Your winter landscape doesn’t need to look bleak. Instead, you can incorporate trees and shrubs with attractive bark, evergreens, and other woody contrast against the winter landscape.
Your patio contractors probably built your patio so you can look at it from inside your home. If you plant trees and shrubs with berries near your patio, you’ll also have many birds visiting your backyard, which you can watch from your warm home.
Planting Design Considerations + 10 Trees & Shrubs for Winter Interest
If you want to add more winter color and attract birds to your backyard, then you want to add evergreens and woody plants with showy bark, berries, and evergreen leaves.

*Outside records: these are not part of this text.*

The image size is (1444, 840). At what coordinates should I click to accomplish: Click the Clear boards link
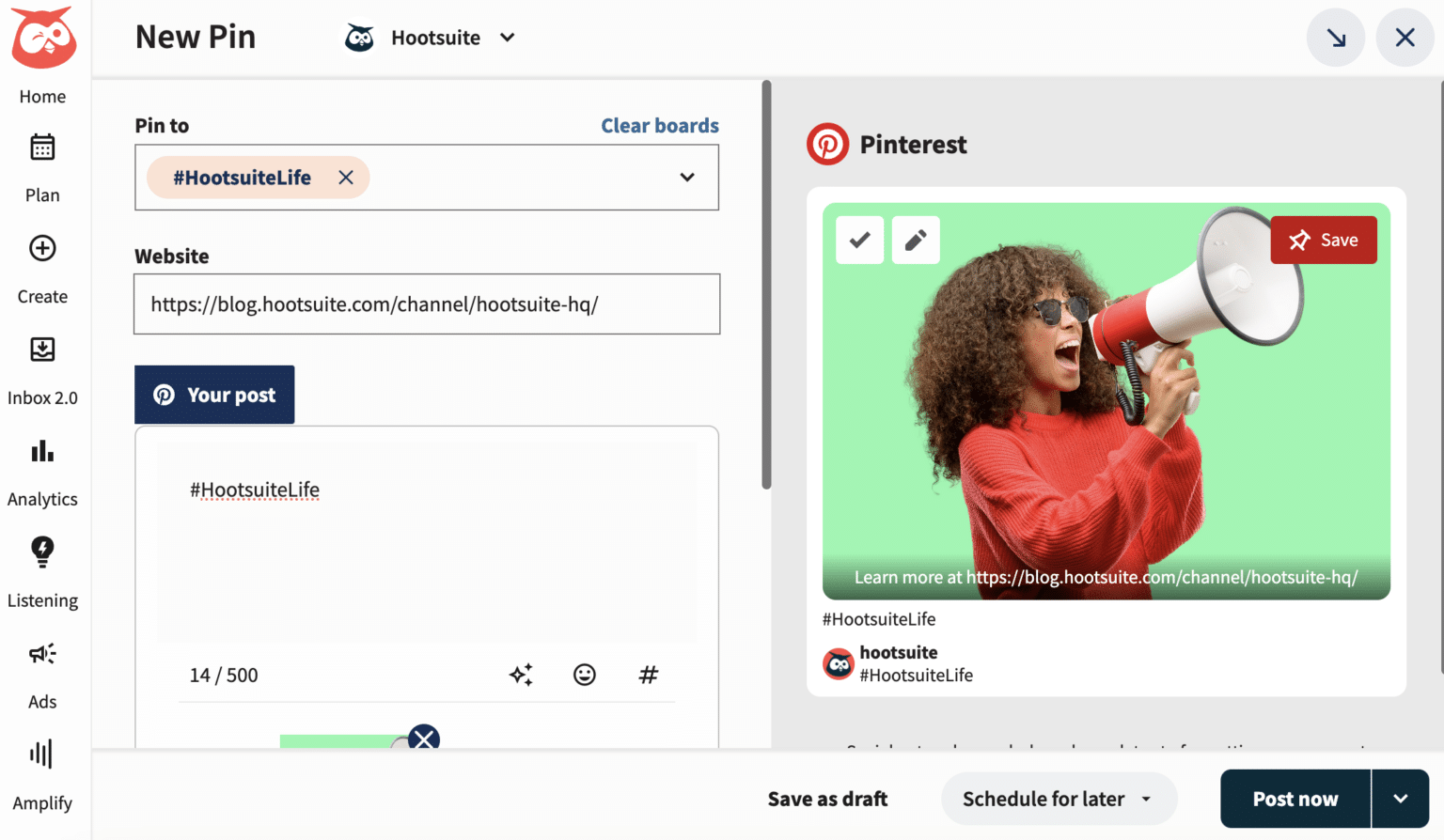coord(659,125)
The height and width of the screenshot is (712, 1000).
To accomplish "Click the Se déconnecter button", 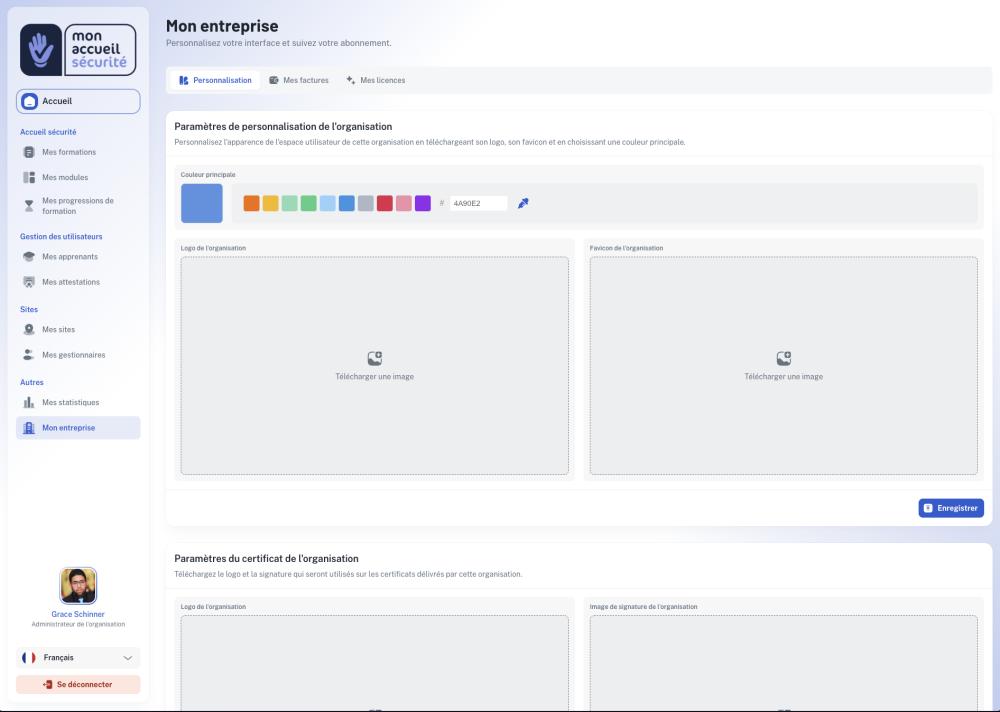I will (x=78, y=685).
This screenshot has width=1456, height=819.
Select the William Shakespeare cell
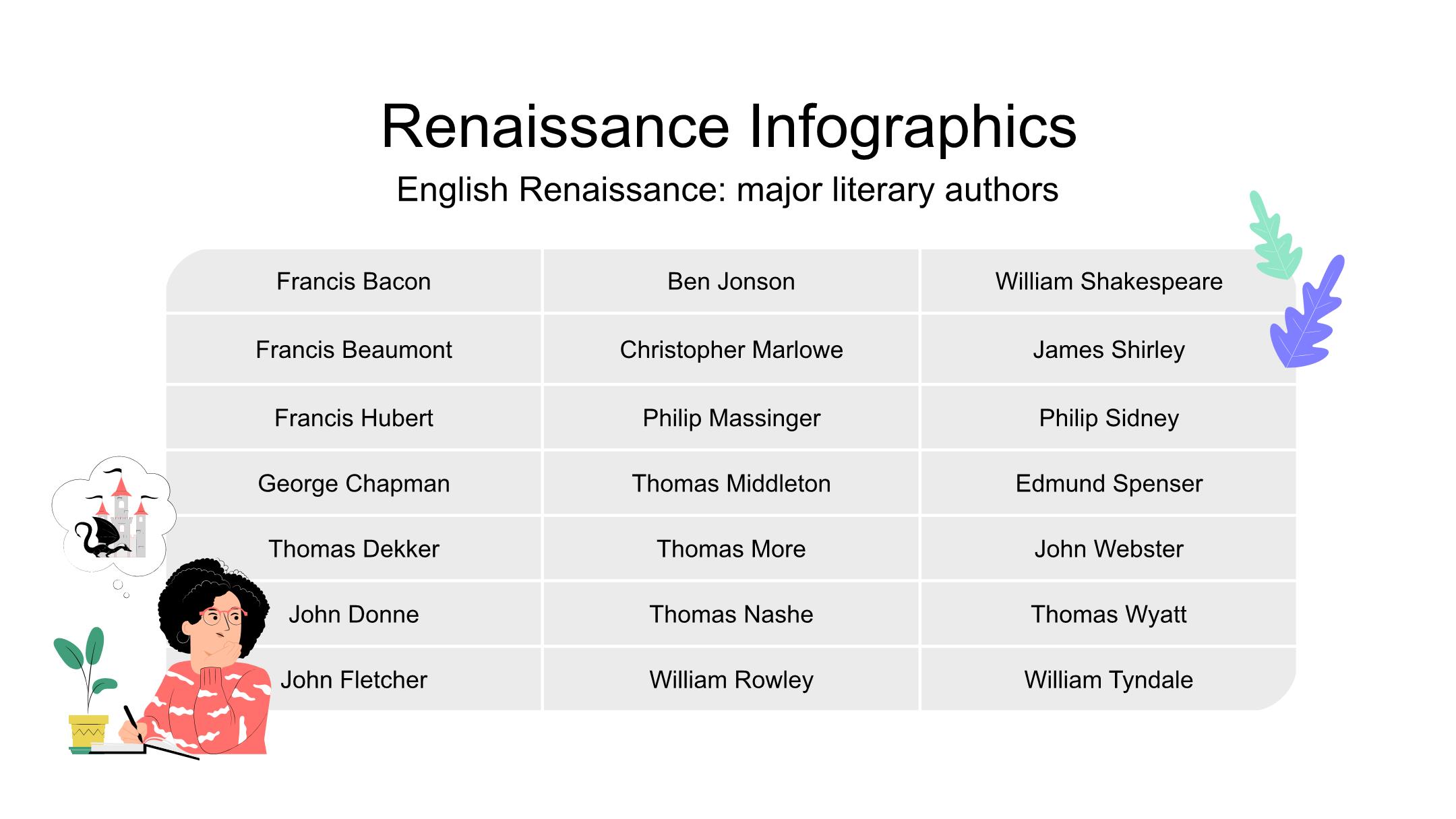click(x=1108, y=281)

But first, you must consider what will grow in Alexandria, VA. We’re in zone 7, so there are many trees and shrubs to consider for winter interest. Here are four characteristics to keep in mind when adding trees and shrubs to your backyard landscape:
- Attracts birds with the plant’s berries
- Look for woody plants that have sturdy branches to hold snow and ice
- Plant trees and shrubs with interesting bark
- Plant shrubs and trees with evergreen foliage.
Fortunately, in zone 7, many cultivars provide one to two of the above features to grace your landscaping this winter.
- American holly – This majestic tree looks striking in winter. It produces bright red berries that the birds love, and you can cut branches for a winter holiday display. It stays a dark green throughout the year.
- Balsam fir – This evergreen tree has dark green foliage, evergreen spicy aroma, dense branches, smooth grey bark, and produces upright pinecones that look like candles. It grows one foot per year, typically grows 46-66 ft. tall and can grow up to 89 ft. at maturity, making them an excellent privacy tree.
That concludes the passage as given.